Document extract =>
------------------------------------------------------------------------

Why is Early Childhood Education so important?

on February 22, 2021

Have you ever heard about Early Childhood Education(ECE)?

Early Childhood Care and Education, defined as the period  from birth to eight years old, is a time of remarkable growth with brain development at its peak. This time period is widely considered the most vulnerable and crucial stage of a person's life. Early childhood education often focuses on guiding children to  learn through playDuring this stage, children are highly influenced by the environment and the people that surround them.

 If you’ve ever spent time with young children, you already know they are amazing learners. Young children absorb information and learn in many different ways simultaneously. For example, while a toddler is learning important physical skills and coordination—they’re also developing speech, studying social cues and learning emotional expression. It’s remarkable how much those little minds can take in at once. This is one of the many reasons why  early childhood education is so important.

------------------------------------------------------------------------

Information supplied =>
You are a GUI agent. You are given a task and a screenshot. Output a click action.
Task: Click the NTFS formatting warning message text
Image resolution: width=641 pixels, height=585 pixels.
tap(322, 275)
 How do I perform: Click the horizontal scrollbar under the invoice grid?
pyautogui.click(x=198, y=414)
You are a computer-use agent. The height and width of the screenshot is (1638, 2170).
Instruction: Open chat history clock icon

------------------------------------------------------------------------

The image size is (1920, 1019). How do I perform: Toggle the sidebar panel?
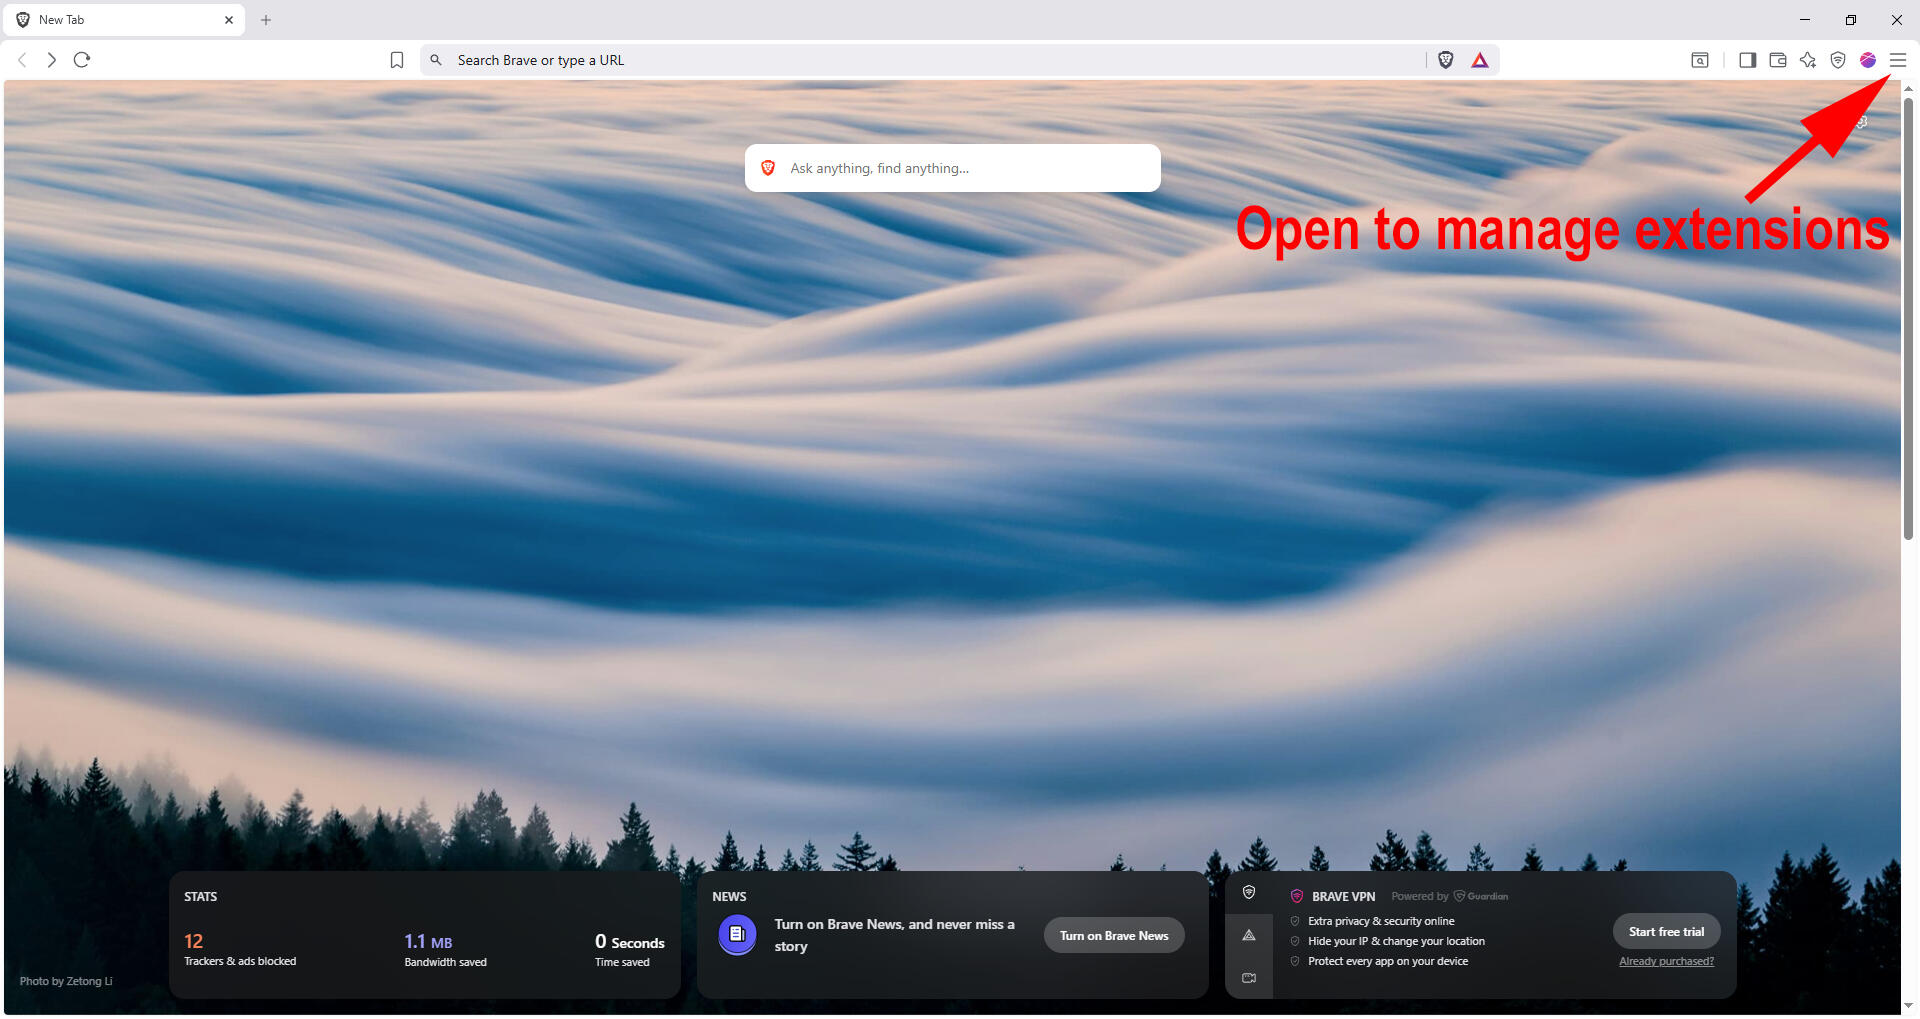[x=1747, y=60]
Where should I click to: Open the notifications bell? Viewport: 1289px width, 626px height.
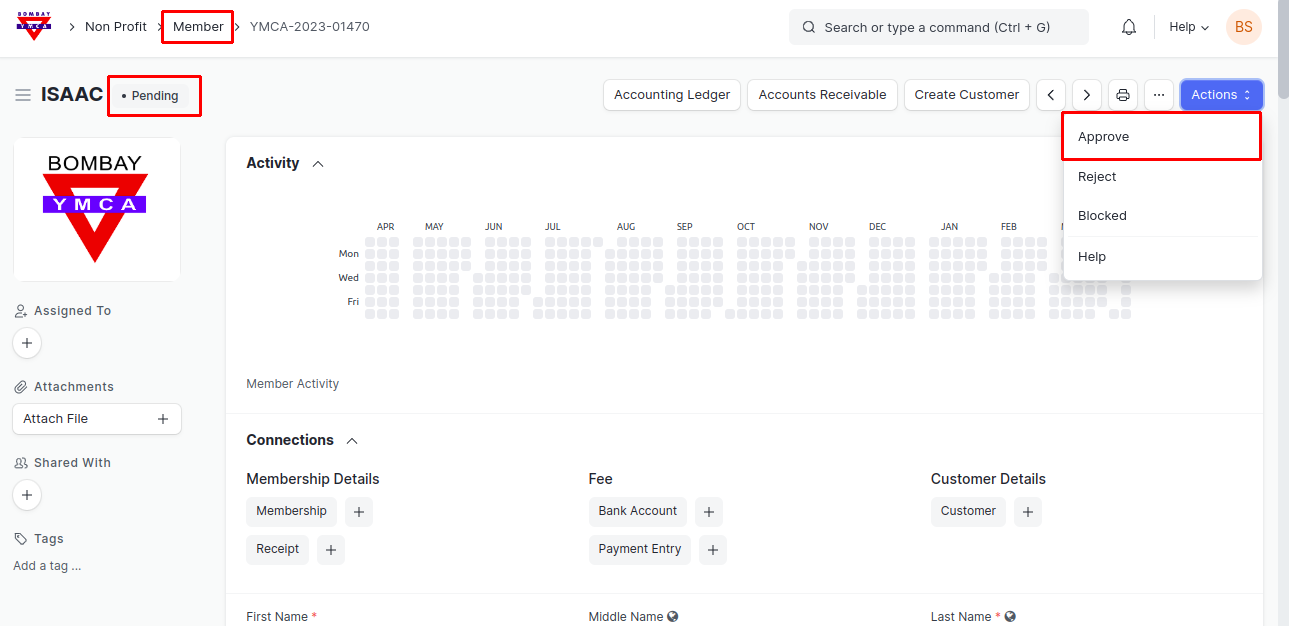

------------------------------------------------------------------------

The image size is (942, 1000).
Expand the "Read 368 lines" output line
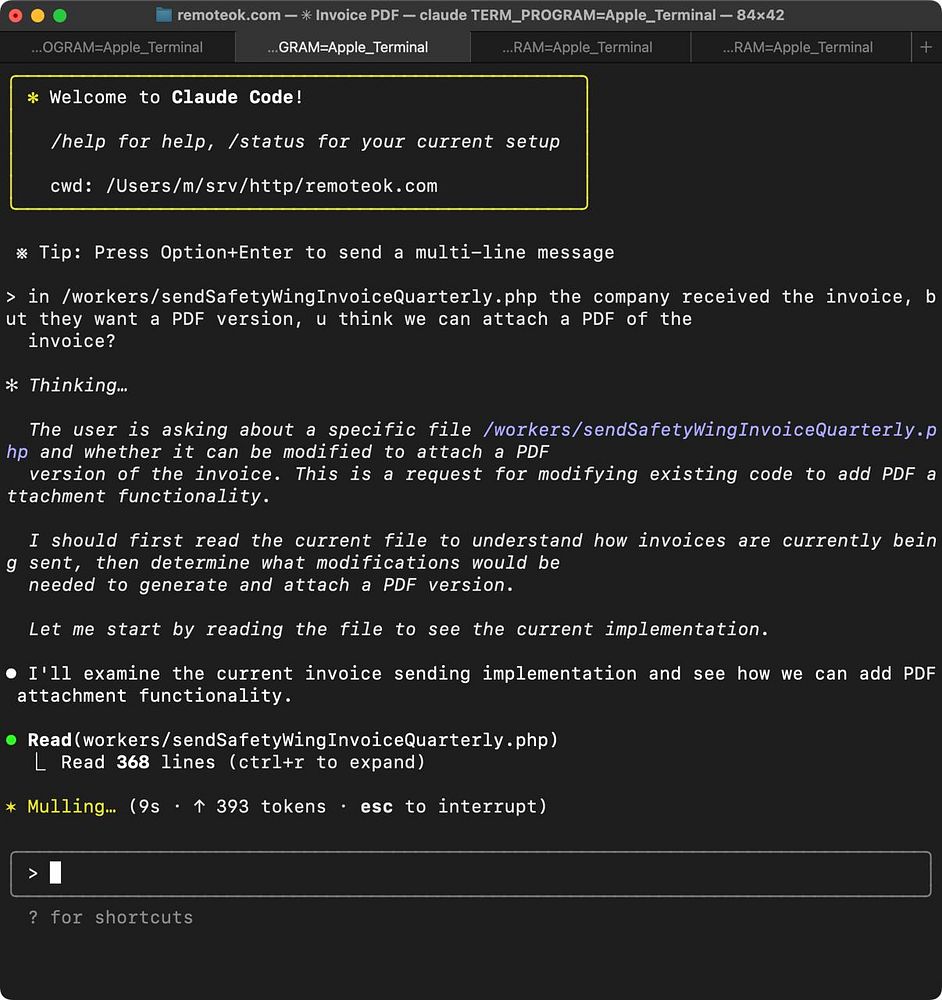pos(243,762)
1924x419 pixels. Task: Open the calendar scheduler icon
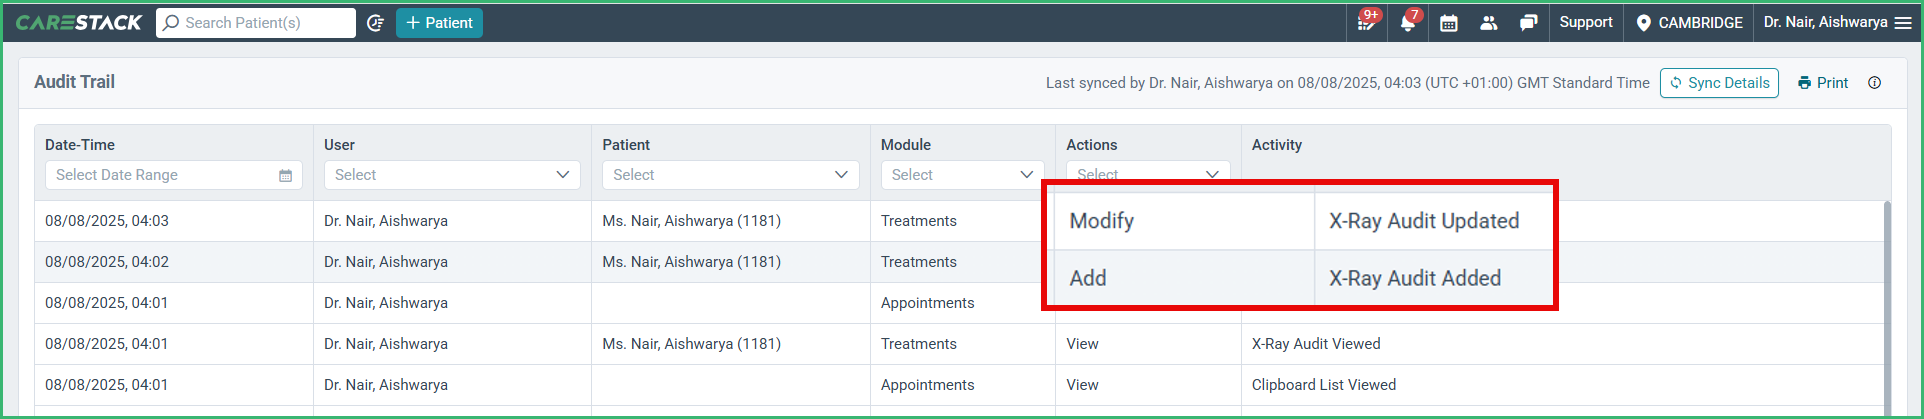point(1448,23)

------------------------------------------------------------------------

To-do list =>
a. Translate this sentence from the early childhood education page into Spanish: "Young children absorb information and learn in many different ways simultaneously."
b. In one to three sentences, explain what the early childhood education page offers as one of the reasons this education is so important.
c. Carry the early childhood education page forward with new writing that follows its final sentence.

Set of answers =>
a. Los niños pequeños absorben información y aprenden de muchas maneras diferentes de forma simultánea.

b. Young children are amazing learners who absorb information and learn in many different ways at once. For example, a toddler learning physical skills and coordination is also developing speech, studying social cues and learning emotional expression. The page calls this ability to take in so much at once one of the many reasons early childhood education is so important.

c.
The importance of early childhood development

You can probably guess why children need to develop and grow as they go along. They can’t stay infants forever, no matter how cute they are. But professionals who work with children are much better equipped to help them learn if they understand how they grow.

Fostering the right environment can help children develop self-esteem while also explaining some of their behaviors, Dr. Snipes explains. “Understanding early childhood development can help you more effectively support your young ones, but more importantly, it helps children develop a strong sense of confidence and determination.”

When you have a strong foundation for what is going on in those little minds—you’ll have a much better idea of what they need to flourish. There is also a benefit to catching any development trouble early on.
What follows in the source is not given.